In order then to reach a kinesthetic understanding of movement-meaning within the context of this continuum, we must also take into account specific, individual differentiation based on personal bodily memory. The presence of individual, sedimented bodily memory (as discussed in “Action in Motion”) implies that viewer response is additionally differentiated by personal experience or situation. For example, a person witnessing a violent altercation between strangers will almost certainly experience a different physical response than will the same person witnessing a violent altercation involving immediate friends or family. Since—in terms of bodily understanding —immediacy or distance have both mental and physical referents, types of personal immediacy may include aspects related to one’s knowledge of his/her relation to the person being viewed as well as actual, physical presence. Thus, it can be said that physical response to viewed violence may be influenced by that violence’s immediacy to the viewer (in much the same manner that the addition of music distances viewers from the “reality” of gore and violence in the studies cited above).

In this context, filmed movement necessarily “feels” different from live movement. This difference in sensation can be understood in two basic ways: either as a lessened quantity of the same sensation, or as a qualitatively different experience. The possibility of a qualitatively different experience is the most intriguing for film studies, especially when considering the fact that mediated cinematic presentation frequently allows clearer sightlines and close-ups and thus a better view of the movement itself.

All of this implies a continuum of sensation in response to viewed violent spectacle based on perceptions of reality and immediacy, mediated by framing devices which signal differences in the intent of the viewed movement, and further differentiated by individual bodily and psychical memory. Thus, any analysis of violent spectacles—such as those which largely define the martial arts film genre—must account for the spectacle’s placement within this hypothetical continuum.

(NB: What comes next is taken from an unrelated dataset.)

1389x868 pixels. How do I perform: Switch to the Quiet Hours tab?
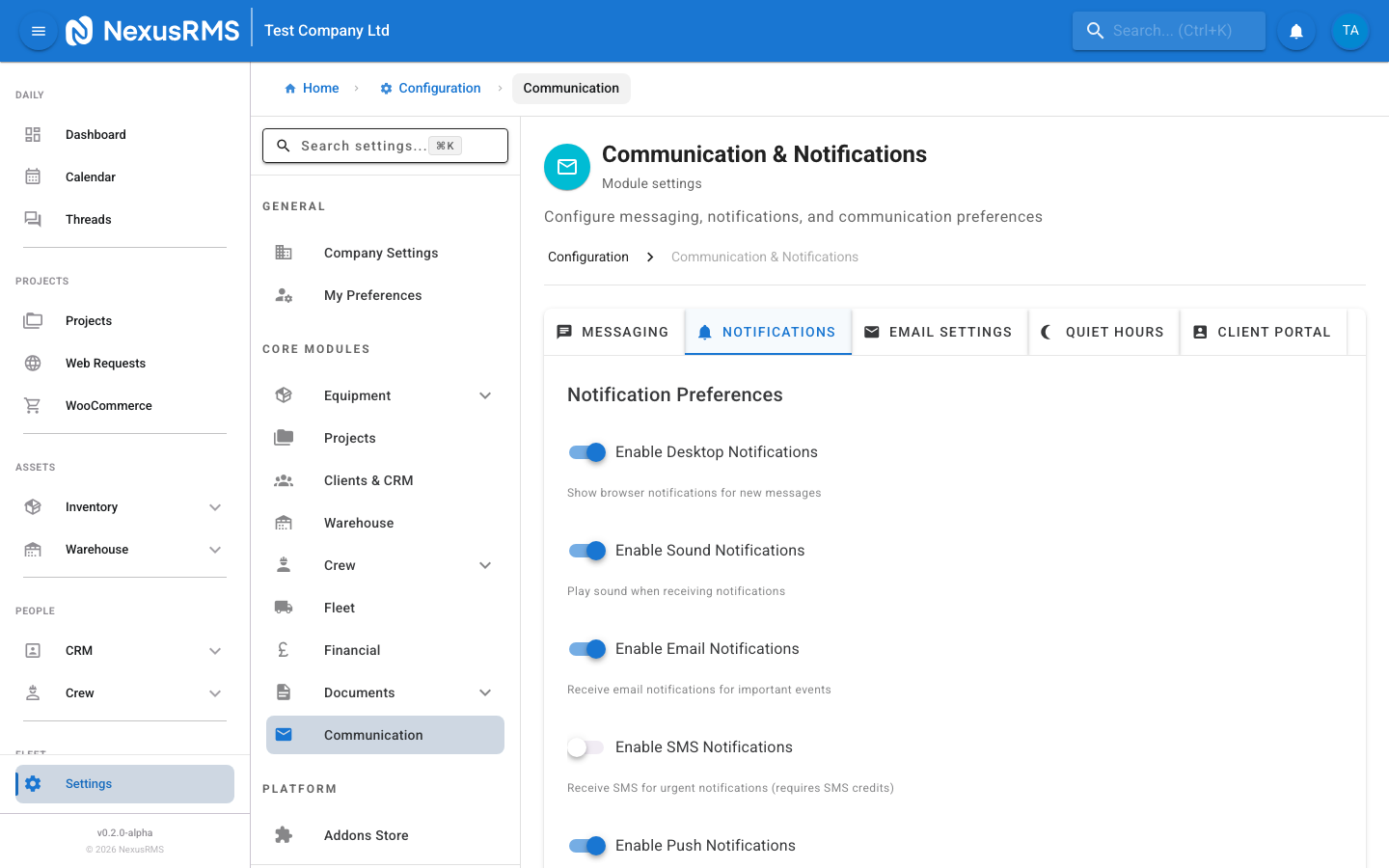pyautogui.click(x=1103, y=332)
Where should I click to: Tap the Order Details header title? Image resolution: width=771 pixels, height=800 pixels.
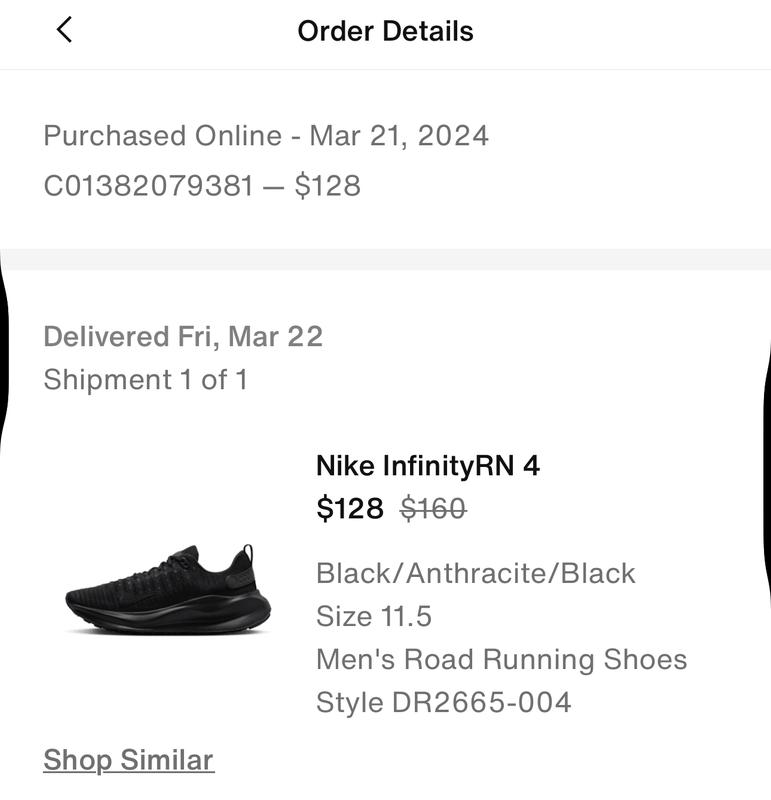pyautogui.click(x=385, y=31)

For instance (as argued in “Action in Motion”), part of the appeal of Steven Seagal’s films is the level of “reality” depicted in the hand-to-hand combat sequences. This level of reality forms a large part of the films’ marketing strategy and is closely tied to Seagal’s star persona. Thus, when Seagal advertises the fights in his films by making reference to his “really” having been in many real fights where his opponents ended up “hurt or carried away” (Richmond 306), he is, in effect, speaking directly to his film’s placement within the continuum of “real” to “fictional” violence.